I have a fake online persona as The Real Supermum, I am much like Jekyll and Hyde, there are 2 of me. There is Supermum who is the
bubbly, helpful and confident figure and then there’s Emma, there is so much more than meets the eye. I am a fake, I hide behind the Supermum name as I am so ashamed of the real me.
Meet The Real Supermum
She is there to help and support hundreds of women; she is highly respected and has earned the trust of many. Nothing is ever too much for Supermum and she will go to extra lengths to help others. She is honest, open and dedicates her time to just being there for anyone who needs her.
Supermum talks to mums who are struggling with depression, she discusses self-harm with mums who are cutting their bodies into pieces, she helps women leave abusive relationships and is always on hand to listen to a mother in need. She never judges, she offers her own advice yet always ensures professional support is sought.

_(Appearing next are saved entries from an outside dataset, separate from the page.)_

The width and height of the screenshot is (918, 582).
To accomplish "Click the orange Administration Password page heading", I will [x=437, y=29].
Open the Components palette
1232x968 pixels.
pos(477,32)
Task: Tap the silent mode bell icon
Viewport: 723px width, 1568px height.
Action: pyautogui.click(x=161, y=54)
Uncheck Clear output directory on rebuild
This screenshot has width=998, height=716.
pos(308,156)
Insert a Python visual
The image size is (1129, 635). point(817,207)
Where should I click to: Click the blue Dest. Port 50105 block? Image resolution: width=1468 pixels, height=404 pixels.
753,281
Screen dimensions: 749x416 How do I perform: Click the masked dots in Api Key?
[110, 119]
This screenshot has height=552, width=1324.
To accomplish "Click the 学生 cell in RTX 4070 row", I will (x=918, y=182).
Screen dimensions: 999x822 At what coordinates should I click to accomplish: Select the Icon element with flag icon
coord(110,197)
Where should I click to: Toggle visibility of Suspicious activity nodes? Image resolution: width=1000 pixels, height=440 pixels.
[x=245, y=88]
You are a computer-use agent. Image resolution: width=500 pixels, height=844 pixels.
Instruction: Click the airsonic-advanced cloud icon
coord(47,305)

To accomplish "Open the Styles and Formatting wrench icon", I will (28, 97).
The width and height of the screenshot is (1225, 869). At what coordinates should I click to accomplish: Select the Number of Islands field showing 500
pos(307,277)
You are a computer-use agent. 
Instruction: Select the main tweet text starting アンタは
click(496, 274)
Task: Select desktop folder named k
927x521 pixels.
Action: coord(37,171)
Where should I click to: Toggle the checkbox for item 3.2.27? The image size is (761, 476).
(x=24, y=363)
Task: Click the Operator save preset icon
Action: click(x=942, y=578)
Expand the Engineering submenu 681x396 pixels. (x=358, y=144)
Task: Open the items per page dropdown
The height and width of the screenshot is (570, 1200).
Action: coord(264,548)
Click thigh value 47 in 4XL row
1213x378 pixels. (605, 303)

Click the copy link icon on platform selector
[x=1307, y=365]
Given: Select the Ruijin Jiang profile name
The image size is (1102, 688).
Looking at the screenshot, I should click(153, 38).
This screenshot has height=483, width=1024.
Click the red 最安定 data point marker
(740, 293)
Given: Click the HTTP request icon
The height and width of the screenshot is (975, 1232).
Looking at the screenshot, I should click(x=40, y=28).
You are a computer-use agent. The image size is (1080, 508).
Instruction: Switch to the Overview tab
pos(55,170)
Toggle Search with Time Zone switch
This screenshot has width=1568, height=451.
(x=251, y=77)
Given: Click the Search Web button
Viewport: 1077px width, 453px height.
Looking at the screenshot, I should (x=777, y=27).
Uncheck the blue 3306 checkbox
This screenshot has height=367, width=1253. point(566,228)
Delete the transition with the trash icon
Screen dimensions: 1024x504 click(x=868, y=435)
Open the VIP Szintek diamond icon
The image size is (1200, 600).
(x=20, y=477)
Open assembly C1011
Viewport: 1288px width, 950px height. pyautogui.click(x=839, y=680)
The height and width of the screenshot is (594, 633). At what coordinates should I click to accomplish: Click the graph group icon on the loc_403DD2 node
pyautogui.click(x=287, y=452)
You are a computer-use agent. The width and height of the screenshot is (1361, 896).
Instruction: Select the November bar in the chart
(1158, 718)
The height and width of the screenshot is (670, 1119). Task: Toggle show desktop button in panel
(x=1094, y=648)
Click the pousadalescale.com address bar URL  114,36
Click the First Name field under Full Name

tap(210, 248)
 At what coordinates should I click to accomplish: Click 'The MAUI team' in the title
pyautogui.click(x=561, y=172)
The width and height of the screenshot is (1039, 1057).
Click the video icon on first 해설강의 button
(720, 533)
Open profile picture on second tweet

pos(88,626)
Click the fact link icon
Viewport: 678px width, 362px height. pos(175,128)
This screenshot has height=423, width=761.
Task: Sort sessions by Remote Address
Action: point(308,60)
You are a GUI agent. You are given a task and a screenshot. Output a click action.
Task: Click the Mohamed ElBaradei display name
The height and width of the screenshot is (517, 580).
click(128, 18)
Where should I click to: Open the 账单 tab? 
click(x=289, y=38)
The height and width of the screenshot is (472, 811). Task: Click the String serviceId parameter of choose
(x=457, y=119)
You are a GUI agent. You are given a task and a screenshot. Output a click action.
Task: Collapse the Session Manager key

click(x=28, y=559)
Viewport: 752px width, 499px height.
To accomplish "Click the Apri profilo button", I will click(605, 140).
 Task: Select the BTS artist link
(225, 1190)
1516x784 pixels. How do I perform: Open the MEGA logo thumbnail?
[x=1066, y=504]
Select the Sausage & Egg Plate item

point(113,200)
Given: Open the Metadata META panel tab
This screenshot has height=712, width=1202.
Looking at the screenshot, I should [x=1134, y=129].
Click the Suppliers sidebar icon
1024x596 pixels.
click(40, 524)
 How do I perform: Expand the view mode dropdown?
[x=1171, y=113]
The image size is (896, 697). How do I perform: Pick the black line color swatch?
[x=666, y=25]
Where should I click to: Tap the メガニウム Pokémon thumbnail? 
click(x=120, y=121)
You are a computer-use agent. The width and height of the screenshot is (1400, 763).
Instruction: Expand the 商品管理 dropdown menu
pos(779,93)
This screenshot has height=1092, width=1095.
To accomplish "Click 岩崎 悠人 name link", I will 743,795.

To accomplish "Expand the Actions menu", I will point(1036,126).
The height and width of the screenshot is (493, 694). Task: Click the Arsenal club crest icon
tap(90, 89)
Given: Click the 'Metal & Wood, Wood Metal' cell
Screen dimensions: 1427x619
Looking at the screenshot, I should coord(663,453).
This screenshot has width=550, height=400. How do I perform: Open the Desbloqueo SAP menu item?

The Real Supermum offers mothers a chance to speak out; hundreds of mothers on her Facebook mums group have asked her to share their stories on their behalf on her blog. Supermum will carefully edit each post given to her; taking time to ensure the words the women wants to speak are spoken, in a safe and confidential way, always editing out anything that would give away an identity.
She cares, she understands, she believes. I like this fake online persona I have created.
Meet Emma
Emma is the other side to me, the real me, the person behind The Real Supermum.
I find it difficult to trust people, everybody in my life has always let me down. I am used to people hurting me, so when a genuine person takes an interest in me, the brick wall goes up and the defences are put into place.
I never feel quite good enough, nothing I do ever measures up to a set of standards I have created. I will never accept that I am just as good as anyone else; I find too many flaws and faults with who I am. Some days I despise the person I am, other days I fight to become a better person, I have so many demons that it can be difficult.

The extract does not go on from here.